“Yes,” said the Queen “they are false tails. You will not be able to take them off, and you can neither swim nor walk with them. You can, however, move along quite comfortably on the floor of the ocean. What’s the matter?” she asked the Jailer.
“None of the tails will fit this prisoner, your Majesty,” said the Jailer.
“I am a Princess of the reigning Mer House,” said Freia, “and your false, degrading tails cannot cling to me.”
“Oh, put them all in the lockup,” said the King, “as sullen a lot of prisoners as ever I saw—what?”

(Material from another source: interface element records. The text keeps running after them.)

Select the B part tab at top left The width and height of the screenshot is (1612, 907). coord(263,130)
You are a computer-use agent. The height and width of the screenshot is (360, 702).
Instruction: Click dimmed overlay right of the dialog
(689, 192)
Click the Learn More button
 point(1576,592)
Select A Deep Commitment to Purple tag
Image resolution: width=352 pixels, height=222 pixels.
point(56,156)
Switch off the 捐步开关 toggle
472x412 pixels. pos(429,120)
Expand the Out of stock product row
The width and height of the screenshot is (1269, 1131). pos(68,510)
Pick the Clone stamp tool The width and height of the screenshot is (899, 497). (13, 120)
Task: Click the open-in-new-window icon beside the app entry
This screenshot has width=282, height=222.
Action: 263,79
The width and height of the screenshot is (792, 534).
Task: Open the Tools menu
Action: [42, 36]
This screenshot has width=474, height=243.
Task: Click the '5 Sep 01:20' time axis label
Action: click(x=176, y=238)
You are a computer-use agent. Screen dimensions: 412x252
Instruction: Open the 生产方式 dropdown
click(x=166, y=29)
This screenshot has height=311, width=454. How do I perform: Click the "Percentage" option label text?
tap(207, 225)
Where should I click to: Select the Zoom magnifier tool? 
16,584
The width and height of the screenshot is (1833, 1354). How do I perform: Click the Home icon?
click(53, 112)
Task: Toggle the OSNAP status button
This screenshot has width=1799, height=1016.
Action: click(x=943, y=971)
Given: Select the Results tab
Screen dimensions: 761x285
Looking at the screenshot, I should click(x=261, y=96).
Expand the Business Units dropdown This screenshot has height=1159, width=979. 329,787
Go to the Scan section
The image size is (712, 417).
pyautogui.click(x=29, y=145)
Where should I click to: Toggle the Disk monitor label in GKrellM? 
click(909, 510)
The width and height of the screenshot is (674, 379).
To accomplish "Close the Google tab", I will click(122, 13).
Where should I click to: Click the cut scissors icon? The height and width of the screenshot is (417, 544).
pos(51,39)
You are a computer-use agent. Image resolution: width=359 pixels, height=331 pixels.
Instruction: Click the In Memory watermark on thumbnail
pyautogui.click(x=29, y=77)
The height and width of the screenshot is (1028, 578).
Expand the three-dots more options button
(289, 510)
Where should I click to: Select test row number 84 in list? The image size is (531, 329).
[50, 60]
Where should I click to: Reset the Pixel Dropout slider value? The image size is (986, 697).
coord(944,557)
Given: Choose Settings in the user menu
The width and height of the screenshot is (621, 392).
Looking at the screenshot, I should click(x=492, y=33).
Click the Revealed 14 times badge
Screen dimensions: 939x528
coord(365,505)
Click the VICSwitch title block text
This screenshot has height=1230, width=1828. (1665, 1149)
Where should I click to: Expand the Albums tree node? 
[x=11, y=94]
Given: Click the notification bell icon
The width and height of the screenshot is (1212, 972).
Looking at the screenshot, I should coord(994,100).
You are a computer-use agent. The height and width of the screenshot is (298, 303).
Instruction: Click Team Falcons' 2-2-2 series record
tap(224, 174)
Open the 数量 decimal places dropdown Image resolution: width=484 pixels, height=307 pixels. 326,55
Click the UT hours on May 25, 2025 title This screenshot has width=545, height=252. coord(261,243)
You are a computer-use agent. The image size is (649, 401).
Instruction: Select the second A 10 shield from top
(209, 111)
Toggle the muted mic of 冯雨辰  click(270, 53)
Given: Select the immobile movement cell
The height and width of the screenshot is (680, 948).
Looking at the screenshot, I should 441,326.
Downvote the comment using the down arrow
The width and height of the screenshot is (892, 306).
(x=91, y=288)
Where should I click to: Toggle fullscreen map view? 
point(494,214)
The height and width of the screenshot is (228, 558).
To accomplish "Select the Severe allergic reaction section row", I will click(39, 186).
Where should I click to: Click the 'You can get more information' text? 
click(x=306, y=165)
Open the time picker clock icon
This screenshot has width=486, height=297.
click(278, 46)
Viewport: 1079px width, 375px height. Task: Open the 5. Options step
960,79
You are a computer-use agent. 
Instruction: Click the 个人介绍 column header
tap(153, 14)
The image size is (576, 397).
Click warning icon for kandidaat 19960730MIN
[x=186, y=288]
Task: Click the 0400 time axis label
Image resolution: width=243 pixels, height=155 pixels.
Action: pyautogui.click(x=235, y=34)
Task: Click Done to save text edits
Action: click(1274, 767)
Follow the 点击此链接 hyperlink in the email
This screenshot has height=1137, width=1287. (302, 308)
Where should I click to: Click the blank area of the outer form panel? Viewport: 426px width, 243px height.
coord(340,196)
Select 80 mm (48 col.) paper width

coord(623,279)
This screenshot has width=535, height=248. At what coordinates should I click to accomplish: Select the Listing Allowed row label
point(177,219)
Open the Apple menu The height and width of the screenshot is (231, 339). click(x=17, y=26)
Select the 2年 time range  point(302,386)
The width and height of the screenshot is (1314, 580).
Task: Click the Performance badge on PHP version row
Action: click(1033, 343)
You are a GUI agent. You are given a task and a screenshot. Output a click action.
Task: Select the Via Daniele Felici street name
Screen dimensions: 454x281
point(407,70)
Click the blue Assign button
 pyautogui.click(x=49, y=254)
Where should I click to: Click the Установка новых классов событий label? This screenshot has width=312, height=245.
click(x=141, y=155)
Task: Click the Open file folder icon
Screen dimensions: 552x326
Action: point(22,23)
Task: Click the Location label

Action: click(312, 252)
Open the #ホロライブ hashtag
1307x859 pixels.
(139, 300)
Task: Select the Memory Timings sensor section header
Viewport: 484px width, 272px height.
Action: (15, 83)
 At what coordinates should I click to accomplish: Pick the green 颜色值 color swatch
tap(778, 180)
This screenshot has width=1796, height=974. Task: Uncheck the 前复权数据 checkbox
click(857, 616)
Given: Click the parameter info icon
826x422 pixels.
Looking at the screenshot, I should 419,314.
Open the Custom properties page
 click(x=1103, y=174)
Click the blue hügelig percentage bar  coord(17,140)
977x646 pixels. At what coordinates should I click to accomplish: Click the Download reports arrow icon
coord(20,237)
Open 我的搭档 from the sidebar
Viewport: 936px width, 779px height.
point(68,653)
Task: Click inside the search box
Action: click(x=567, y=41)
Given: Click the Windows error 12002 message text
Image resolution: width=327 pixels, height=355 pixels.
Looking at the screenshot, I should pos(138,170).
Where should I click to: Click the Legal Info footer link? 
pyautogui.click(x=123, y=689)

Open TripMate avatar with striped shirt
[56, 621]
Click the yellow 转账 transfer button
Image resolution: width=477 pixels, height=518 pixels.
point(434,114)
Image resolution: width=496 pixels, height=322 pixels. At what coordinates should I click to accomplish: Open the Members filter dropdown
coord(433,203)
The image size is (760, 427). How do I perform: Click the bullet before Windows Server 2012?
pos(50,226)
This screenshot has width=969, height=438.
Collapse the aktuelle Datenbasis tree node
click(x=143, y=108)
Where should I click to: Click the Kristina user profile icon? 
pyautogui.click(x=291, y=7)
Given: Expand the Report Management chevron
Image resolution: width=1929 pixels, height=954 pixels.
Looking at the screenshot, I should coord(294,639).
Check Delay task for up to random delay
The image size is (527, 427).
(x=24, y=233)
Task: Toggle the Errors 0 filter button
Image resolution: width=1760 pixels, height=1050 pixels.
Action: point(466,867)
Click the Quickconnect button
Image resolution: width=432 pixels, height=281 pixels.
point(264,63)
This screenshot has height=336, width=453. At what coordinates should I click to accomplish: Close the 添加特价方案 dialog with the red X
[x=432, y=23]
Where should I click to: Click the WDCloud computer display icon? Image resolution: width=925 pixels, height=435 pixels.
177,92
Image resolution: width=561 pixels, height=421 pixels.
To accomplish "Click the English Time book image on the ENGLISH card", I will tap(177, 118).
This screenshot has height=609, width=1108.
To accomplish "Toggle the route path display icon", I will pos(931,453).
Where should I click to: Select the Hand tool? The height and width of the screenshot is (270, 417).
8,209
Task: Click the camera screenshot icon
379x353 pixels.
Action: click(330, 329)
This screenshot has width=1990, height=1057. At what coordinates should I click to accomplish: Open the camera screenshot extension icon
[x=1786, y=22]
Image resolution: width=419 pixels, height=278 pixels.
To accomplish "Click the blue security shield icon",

The lockup was a great building, broader at the top than at the bottom, which seemed to be balanced on the sea floor, but really it was propped up at both ends with great chunks of rock. The prisoners were taken there in the net, and being dragged along in nets is so confusing, that it was not till the Jailer had left them that they discovered that the prison was really a ship—an enormous ship—which lay there, perfect in every detail as on the day when it first left dock. The water did not seem to have spoiled it at all. They were imprisoned in the saloon, and, worn out with the varied emotions of the day, they lay down on the comfortable red velvet cushions and went to sleep. Even Mavis felt that Kathleen had found a friend in the Queen, and was in no danger.
The Princess was the last to close her eyes. She looked long at the sleeping children.
“Oh, why don’t they think of it?” she said, “and why mustn’t I tell them?”
There was no answer to either question, and presently she too slept.
I must own that I share the Princess’s wonder that the children did not spend the night in saying “Sabrina fair” over and over again. Because of course each invocation would have been answered by an inhabitant of Merland, and thus a small army could easily have been collected, the Jailer overpowered and a rush made for freedom.